Short preface: This story made us violently angry. Violently. Angry. We’ve been accused of being old-fashioned or contrarian and, hey. Maybe! But we cannot help but feel grossly ill-equipped for this world when we read a story about thirty-five year old, professional women paying hundreds, if not thousands, of dollars to stage a paparazzo-style photo shoot:
On a recent Wednesday afternoon, photographer Izaz Rony waited across the street from an office building on Chambers Street in Manhattan. As he sat on a bench eating a late breakfast, a visibly pregnant young woman wearing a black-and-white striped dress walked out the door, exactly on schedule.
Rony jumped up and ran down the block, snapping photos of her as she walked toward him. Trying to blend into the crowd, he followed her - to the grocery store, then the dry cleaner, through an outdoor market and down to South Street Seaport - taking pictures the entire time. She appeared natural and beautiful in the photos, exactly what she wanted.
Rony was hired to take these pictures by his subject, Kaiama Glover, a 35-year-old professor at Barnard College. And he’s been hired by many others like her - mostly female New Yorkers in their early 20s to late 40s - who are looking for paparazzi-inspired photographs of themselves captured as they go about their daily lives.
“It could be a horrible, invasive thing, like a stalker,” says Glover, who gave birth to a baby girl, Salone, on April 11. “But instead he is really capturing you as you are.”

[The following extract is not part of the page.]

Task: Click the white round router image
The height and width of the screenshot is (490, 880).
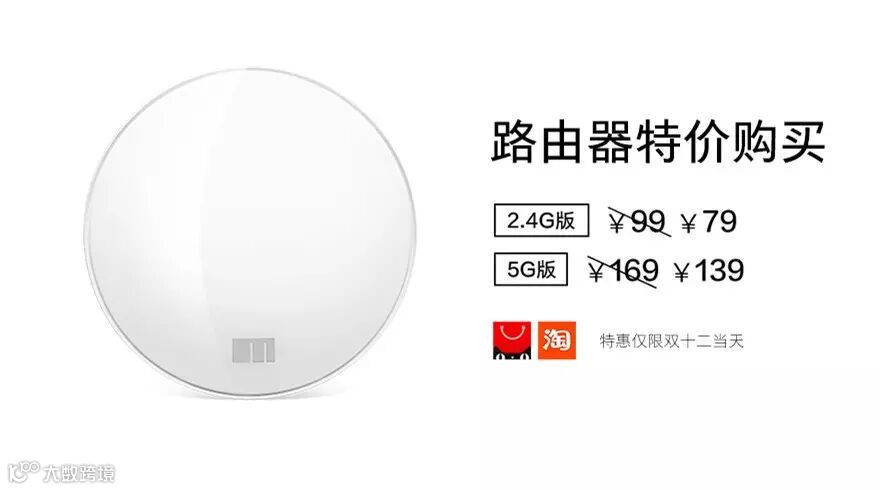Action: point(250,233)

NO! No. That is not who any of us really are. No, we are not our MySpace profiles, our Facebook status updates, our screen names or our internet sex tapes. No. This gross obsession with self, coupled with a troubling melding of personal and private life is, to us, incomprehensible. Take Gawker’s own Weird Science project / creation, Julia Allison. Guys. We know the name of her dog. We know her favorite color, her dating habits, what her family looks like, her ex-boyfriend’s names. We don’t even know the middle names of our own cousins. Is this wrong? We don’t care, really. We just know it’s annoying. It’s annoying when people feel entitled to a level of notoriety completely separate from talent or achievement. Not to say someone like Julia isn’t talented, that’s just not why we know her. We know her because she’s famous. And she’s famous because we know her.

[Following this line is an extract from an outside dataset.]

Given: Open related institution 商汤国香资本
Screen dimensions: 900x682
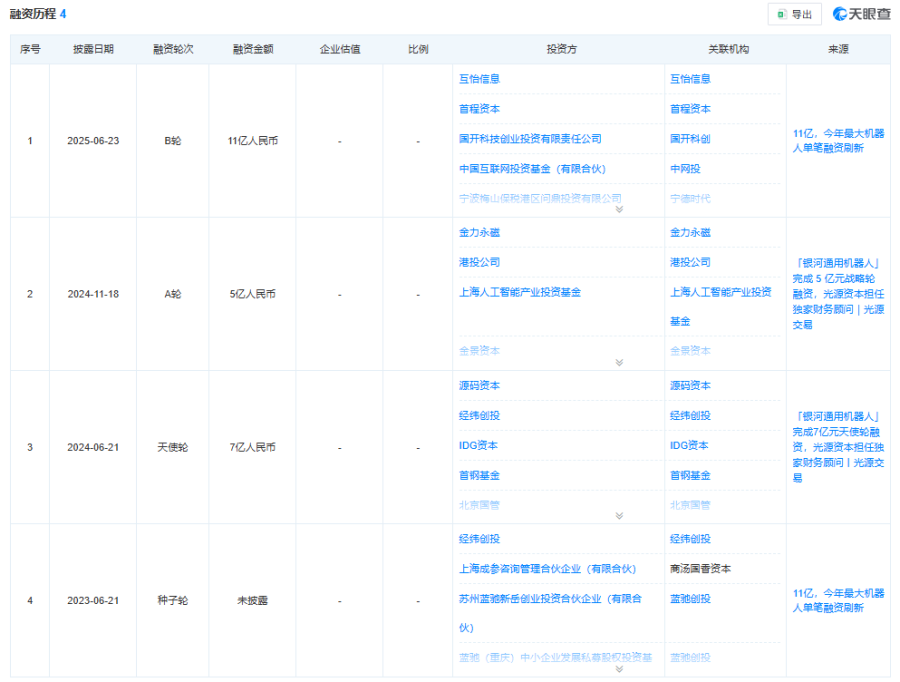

But at least she has an excuse: She’s a media person. Our former high school classmate who posts various paparazzo-style photos onto Facebook of herself cavorting in a bikini has no excuse except that she’s been brought up to think that anyone can, and deserves to be, famous. Lauded, complimented, sought after. For what? Owning a bikini? We don’t fucking know! But at least we take some comfort in knowing our classmate is really, really stupid. This a 35-year-old Barnard professor, though? Most of our classes took place at Barnard. We know this woman isn’t stupid. We know she must be thoughtful, she must intellectualize and analyze her decisions. So what drove her to do this? And why are we so driven to vomit all over our keyboard?
God, we don’t know. Excuse us as we update our Facebook status to Alex “is freaking the fuck out.”

calm down …take a quaalude
Posted by la roncha | April 23, 2008
It’s sad. Really. Worth freaking out over? Not really.
Posted by Confessions of a Serial Rebounder | April 23, 2008
Just wait till you’re 35, A.
Posted by el Bulto | April 23, 2008
i’m with you, alex
[vom vom vom]
Posted by calaverita | April 24, 2008
Alex, I especially agree with this: “No, we are not our MySpace profiles, our Facebook status updates, our screen names or our internet sex tapes.” Seriously! When did our online profiles become more real than our interactions with family and off-line friends? Why am I more comfortable responding to this post than hitting on my hot neighbor?